Collected data —
- - -
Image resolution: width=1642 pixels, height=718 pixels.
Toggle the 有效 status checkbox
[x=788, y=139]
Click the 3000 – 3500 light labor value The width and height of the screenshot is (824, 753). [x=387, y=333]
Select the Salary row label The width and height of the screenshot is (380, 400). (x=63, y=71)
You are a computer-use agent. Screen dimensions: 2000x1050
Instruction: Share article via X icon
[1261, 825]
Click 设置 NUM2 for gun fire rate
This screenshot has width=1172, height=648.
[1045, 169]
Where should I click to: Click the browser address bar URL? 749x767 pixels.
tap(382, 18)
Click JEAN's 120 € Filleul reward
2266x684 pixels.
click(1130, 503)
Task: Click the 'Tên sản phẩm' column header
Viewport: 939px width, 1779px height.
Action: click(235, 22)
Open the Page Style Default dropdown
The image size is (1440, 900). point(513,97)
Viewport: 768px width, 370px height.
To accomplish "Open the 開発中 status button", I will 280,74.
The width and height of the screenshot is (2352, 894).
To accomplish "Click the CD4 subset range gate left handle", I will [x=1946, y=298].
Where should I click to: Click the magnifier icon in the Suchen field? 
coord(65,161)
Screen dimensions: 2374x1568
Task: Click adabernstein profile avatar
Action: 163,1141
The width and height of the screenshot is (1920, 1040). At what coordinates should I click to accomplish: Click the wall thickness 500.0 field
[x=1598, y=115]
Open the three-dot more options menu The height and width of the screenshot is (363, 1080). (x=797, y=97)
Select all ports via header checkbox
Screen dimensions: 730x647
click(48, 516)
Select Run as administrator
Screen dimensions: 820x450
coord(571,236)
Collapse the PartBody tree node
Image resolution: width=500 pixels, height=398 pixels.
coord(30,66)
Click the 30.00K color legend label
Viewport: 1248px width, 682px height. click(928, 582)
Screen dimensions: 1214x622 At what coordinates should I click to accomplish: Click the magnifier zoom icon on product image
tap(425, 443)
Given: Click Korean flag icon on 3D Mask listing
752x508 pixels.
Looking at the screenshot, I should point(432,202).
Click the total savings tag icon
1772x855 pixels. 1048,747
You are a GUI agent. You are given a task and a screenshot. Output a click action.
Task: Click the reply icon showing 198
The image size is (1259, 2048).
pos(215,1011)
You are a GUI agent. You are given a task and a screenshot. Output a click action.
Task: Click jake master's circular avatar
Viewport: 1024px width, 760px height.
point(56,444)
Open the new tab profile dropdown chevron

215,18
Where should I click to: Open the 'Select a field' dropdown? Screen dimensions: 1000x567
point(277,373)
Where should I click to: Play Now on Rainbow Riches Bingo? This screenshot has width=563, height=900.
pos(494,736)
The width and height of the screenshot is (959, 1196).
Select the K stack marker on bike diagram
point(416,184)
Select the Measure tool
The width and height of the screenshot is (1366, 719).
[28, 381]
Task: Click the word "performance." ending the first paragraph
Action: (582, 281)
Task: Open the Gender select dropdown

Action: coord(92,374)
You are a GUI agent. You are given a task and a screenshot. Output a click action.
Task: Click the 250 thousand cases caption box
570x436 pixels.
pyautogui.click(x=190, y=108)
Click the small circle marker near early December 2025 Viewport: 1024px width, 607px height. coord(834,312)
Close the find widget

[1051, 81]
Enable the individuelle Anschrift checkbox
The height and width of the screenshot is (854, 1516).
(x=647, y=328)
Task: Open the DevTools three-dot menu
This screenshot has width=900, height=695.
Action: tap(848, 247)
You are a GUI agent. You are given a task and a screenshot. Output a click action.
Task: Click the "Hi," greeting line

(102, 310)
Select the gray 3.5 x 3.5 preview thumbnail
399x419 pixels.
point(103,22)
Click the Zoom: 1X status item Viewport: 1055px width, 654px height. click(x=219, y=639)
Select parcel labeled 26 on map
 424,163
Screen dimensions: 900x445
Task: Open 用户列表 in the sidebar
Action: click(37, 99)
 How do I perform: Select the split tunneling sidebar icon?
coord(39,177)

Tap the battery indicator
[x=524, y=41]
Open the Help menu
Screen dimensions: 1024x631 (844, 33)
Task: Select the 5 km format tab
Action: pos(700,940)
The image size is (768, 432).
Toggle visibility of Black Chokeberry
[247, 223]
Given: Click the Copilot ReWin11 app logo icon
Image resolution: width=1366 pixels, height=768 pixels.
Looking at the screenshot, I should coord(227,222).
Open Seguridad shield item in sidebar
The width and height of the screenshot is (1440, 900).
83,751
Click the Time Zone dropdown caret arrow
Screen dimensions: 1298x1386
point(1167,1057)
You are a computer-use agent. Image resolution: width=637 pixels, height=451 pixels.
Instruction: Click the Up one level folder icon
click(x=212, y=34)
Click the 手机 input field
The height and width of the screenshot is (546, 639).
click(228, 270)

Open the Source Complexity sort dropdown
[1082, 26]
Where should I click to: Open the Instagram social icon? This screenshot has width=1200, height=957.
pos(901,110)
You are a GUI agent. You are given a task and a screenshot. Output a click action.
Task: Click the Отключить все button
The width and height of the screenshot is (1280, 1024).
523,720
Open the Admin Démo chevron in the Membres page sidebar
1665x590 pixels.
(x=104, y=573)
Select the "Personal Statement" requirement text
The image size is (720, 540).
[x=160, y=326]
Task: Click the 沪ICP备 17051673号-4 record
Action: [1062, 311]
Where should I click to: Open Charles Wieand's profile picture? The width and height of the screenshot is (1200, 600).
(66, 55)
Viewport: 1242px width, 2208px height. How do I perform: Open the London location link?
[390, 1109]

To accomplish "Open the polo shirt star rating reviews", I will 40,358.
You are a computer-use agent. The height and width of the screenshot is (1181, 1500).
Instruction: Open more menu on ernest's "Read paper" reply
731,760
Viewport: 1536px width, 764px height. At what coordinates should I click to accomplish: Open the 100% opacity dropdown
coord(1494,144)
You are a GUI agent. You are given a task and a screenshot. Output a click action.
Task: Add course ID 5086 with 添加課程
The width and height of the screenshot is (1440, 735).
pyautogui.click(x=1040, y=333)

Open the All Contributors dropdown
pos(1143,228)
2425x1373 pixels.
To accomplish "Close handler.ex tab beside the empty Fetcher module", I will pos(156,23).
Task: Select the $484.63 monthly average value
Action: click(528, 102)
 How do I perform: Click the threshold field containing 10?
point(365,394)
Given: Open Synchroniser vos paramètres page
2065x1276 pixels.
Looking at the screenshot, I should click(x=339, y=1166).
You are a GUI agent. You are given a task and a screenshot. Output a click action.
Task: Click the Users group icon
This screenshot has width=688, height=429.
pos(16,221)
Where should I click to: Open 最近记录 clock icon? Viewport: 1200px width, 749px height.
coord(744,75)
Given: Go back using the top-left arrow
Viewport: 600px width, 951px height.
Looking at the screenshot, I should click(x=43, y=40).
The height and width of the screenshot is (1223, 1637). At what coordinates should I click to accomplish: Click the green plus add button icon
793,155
- - -
Your objective — The records above need copying. Do it exactly.

Answer to this problem —
Image resolution: width=1642 pixels, height=718 pixels.
Toggle the 有效 status checkbox
[x=788, y=139]
Click the 3000 – 3500 light labor value The width and height of the screenshot is (824, 753). [x=387, y=333]
Select the Salary row label The width and height of the screenshot is (380, 400). (x=63, y=71)
You are a computer-use agent. Screen dimensions: 2000x1050
Instruction: Share article via X icon
[1261, 825]
Click 设置 NUM2 for gun fire rate
This screenshot has width=1172, height=648.
[1045, 169]
Where should I click to: Click the browser address bar URL? 749x767 pixels.
tap(382, 18)
Click JEAN's 120 € Filleul reward
2266x684 pixels.
click(1130, 503)
Task: Click the 'Tên sản phẩm' column header
Viewport: 939px width, 1779px height.
Action: click(235, 22)
Open the Page Style Default dropdown
The image size is (1440, 900). point(513,97)
Viewport: 768px width, 370px height.
To accomplish "Open the 開発中 status button", I will 280,74.
The width and height of the screenshot is (2352, 894).
To accomplish "Click the CD4 subset range gate left handle", I will [x=1946, y=298].
Where should I click to: Click the magnifier icon in the Suchen field? 
coord(65,161)
Screen dimensions: 2374x1568
Task: Click adabernstein profile avatar
Action: 163,1141
The width and height of the screenshot is (1920, 1040). At what coordinates should I click to accomplish: Click the wall thickness 500.0 field
[x=1598, y=115]
Open the three-dot more options menu The height and width of the screenshot is (363, 1080). (x=797, y=97)
Select all ports via header checkbox
Screen dimensions: 730x647
click(48, 516)
Select Run as administrator
Screen dimensions: 820x450
coord(571,236)
Collapse the PartBody tree node
Image resolution: width=500 pixels, height=398 pixels.
coord(30,66)
Click the 30.00K color legend label
Viewport: 1248px width, 682px height. click(928, 582)
Screen dimensions: 1214x622 At what coordinates should I click to accomplish: Click the magnifier zoom icon on product image
tap(425, 443)
Given: Click Korean flag icon on 3D Mask listing
752x508 pixels.
Looking at the screenshot, I should point(432,202).
Click the total savings tag icon
1772x855 pixels. 1048,747
You are a GUI agent. You are given a task and a screenshot. Output a click action.
Task: Click the reply icon showing 198
The image size is (1259, 2048).
pos(215,1011)
You are a GUI agent. You are given a task and a screenshot. Output a click action.
Task: Click jake master's circular avatar
Viewport: 1024px width, 760px height.
point(56,444)
Open the new tab profile dropdown chevron

215,18
Where should I click to: Open the 'Select a field' dropdown? Screen dimensions: 1000x567
point(277,373)
Where should I click to: Play Now on Rainbow Riches Bingo? This screenshot has width=563, height=900.
pos(494,736)
The width and height of the screenshot is (959, 1196).
Select the K stack marker on bike diagram
point(416,184)
Select the Measure tool
The width and height of the screenshot is (1366, 719).
[28, 381]
Task: Click the word "performance." ending the first paragraph
Action: (582, 281)
Task: Open the Gender select dropdown

Action: coord(92,374)
You are a GUI agent. You are given a task and a screenshot. Output a click action.
Task: Click the 250 thousand cases caption box
570x436 pixels.
pyautogui.click(x=190, y=108)
Click the small circle marker near early December 2025 Viewport: 1024px width, 607px height. coord(834,312)
Close the find widget

[1051, 81]
Enable the individuelle Anschrift checkbox
The height and width of the screenshot is (854, 1516).
(x=647, y=328)
Task: Open the DevTools three-dot menu
This screenshot has width=900, height=695.
Action: tap(848, 247)
You are a GUI agent. You are given a task and a screenshot. Output a click action.
Task: Click the "Hi," greeting line

(102, 310)
Select the gray 3.5 x 3.5 preview thumbnail
399x419 pixels.
point(103,22)
Click the Zoom: 1X status item Viewport: 1055px width, 654px height. click(x=219, y=639)
Select parcel labeled 26 on map
 424,163
Screen dimensions: 900x445
Task: Open 用户列表 in the sidebar
Action: click(37, 99)
 How do I perform: Select the split tunneling sidebar icon?
coord(39,177)

Tap the battery indicator
[x=524, y=41]
Open the Help menu
Screen dimensions: 1024x631 (844, 33)
Task: Select the 5 km format tab
Action: pos(700,940)
The image size is (768, 432).
Toggle visibility of Black Chokeberry
[247, 223]
Given: Click the Copilot ReWin11 app logo icon
Image resolution: width=1366 pixels, height=768 pixels.
Looking at the screenshot, I should coord(227,222).
Open Seguridad shield item in sidebar
The width and height of the screenshot is (1440, 900).
83,751
Click the Time Zone dropdown caret arrow
Screen dimensions: 1298x1386
point(1167,1057)
You are a computer-use agent. Image resolution: width=637 pixels, height=451 pixels.
Instruction: Click the Up one level folder icon
click(x=212, y=34)
Click the 手机 input field
The height and width of the screenshot is (546, 639).
click(228, 270)

Open the Source Complexity sort dropdown
[1082, 26]
Where should I click to: Open the Instagram social icon? This screenshot has width=1200, height=957.
pos(901,110)
You are a GUI agent. You are given a task and a screenshot. Output a click action.
Task: Click the Отключить все button
The width and height of the screenshot is (1280, 1024).
523,720
Open the Admin Démo chevron in the Membres page sidebar
1665x590 pixels.
(x=104, y=573)
Select the "Personal Statement" requirement text
The image size is (720, 540).
[x=160, y=326]
Task: Click the 沪ICP备 17051673号-4 record
Action: [1062, 311]
Where should I click to: Open Charles Wieand's profile picture? The width and height of the screenshot is (1200, 600).
(66, 55)
Viewport: 1242px width, 2208px height. How do I perform: Open the London location link?
[390, 1109]

To accomplish "Open the polo shirt star rating reviews", I will 40,358.
You are a computer-use agent. The height and width of the screenshot is (1181, 1500).
Instruction: Open more menu on ernest's "Read paper" reply
731,760
Viewport: 1536px width, 764px height. At what coordinates should I click to accomplish: Open the 100% opacity dropdown
coord(1494,144)
You are a GUI agent. You are given a task and a screenshot. Output a click action.
Task: Add course ID 5086 with 添加課程
The width and height of the screenshot is (1440, 735).
pyautogui.click(x=1040, y=333)

Open the All Contributors dropdown
pos(1143,228)
2425x1373 pixels.
To accomplish "Close handler.ex tab beside the empty Fetcher module", I will pos(156,23).
Task: Select the $484.63 monthly average value
Action: click(528, 102)
 How do I perform: Click the threshold field containing 10?
point(365,394)
Given: Open Synchroniser vos paramètres page
2065x1276 pixels.
Looking at the screenshot, I should click(x=339, y=1166).
You are a GUI agent. You are given a task and a screenshot. Output a click action.
Task: Click the Users group icon
This screenshot has width=688, height=429.
pos(16,221)
Where should I click to: Open 最近记录 clock icon? Viewport: 1200px width, 749px height.
coord(744,75)
Given: Go back using the top-left arrow
Viewport: 600px width, 951px height.
Looking at the screenshot, I should click(x=43, y=40).
The height and width of the screenshot is (1223, 1637). At what coordinates should I click to accomplish: Click the green plus add button icon
793,155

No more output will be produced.